[Saved entries]

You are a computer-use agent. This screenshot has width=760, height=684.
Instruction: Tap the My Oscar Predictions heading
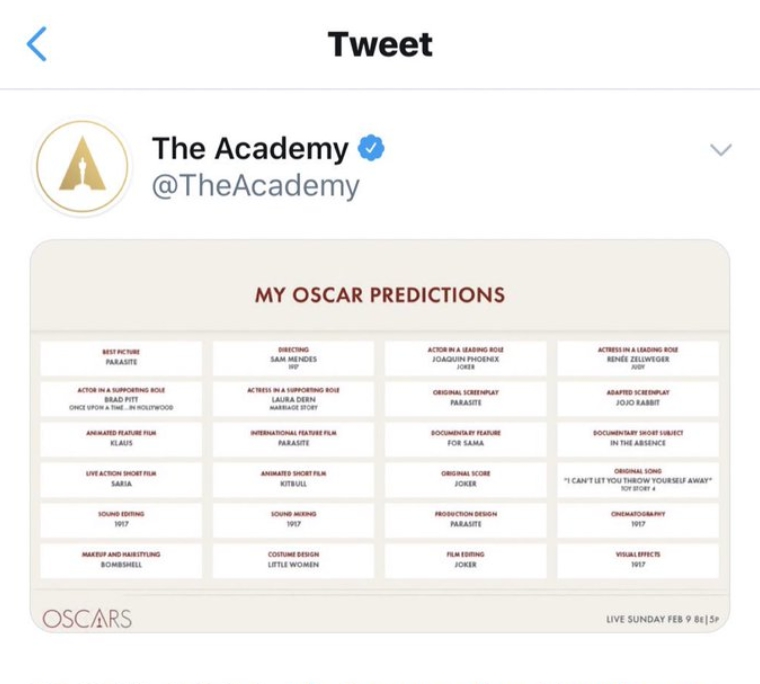pyautogui.click(x=380, y=295)
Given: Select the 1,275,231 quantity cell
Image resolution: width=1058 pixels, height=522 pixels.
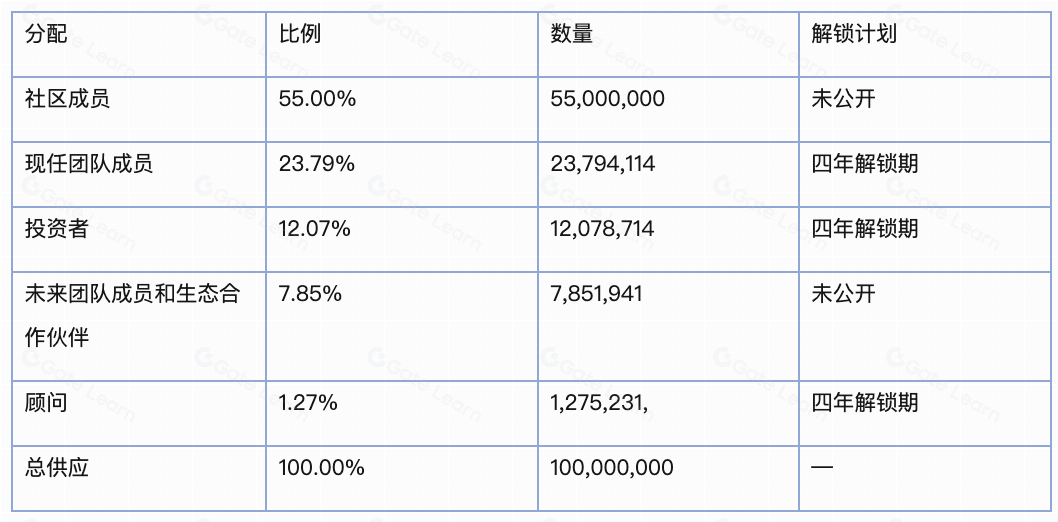Looking at the screenshot, I should click(x=668, y=413).
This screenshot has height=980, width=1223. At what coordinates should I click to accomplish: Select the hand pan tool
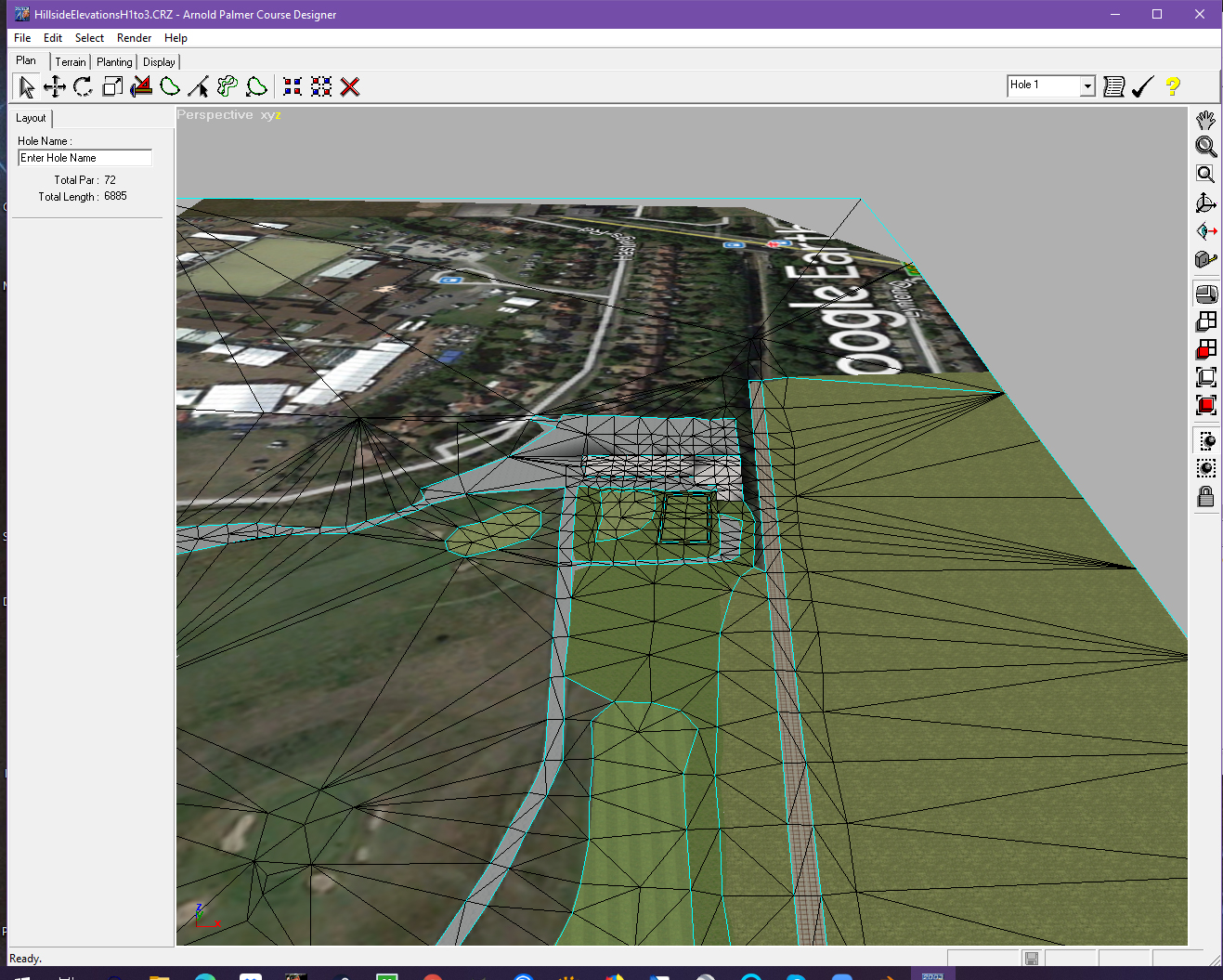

Exercise directions: Your reply should hold every line above exactly as written and none of the pictures.

Answer space:
You are a computer-use agent. This screenshot has width=760, height=684.
Instruction: Tap the My Oscar Predictions heading
pyautogui.click(x=380, y=295)
Given: Select the 1,275,231 quantity cell
Image resolution: width=1058 pixels, height=522 pixels.
Looking at the screenshot, I should click(x=668, y=413).
This screenshot has height=980, width=1223. At what coordinates should I click to accomplish: Select the hand pan tool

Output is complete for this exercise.